> TRY IT
Print out the records in full, keeping each word unchanged.
**** PROVIDED ENTRIES ****
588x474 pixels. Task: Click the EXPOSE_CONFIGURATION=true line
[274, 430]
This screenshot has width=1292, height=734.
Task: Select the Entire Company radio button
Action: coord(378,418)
****
> TASK OUTPUT
588x474 pixels. Task: Click the EXPOSE_CONFIGURATION=true line
[274, 430]
This screenshot has width=1292, height=734.
Task: Select the Entire Company radio button
Action: coord(378,418)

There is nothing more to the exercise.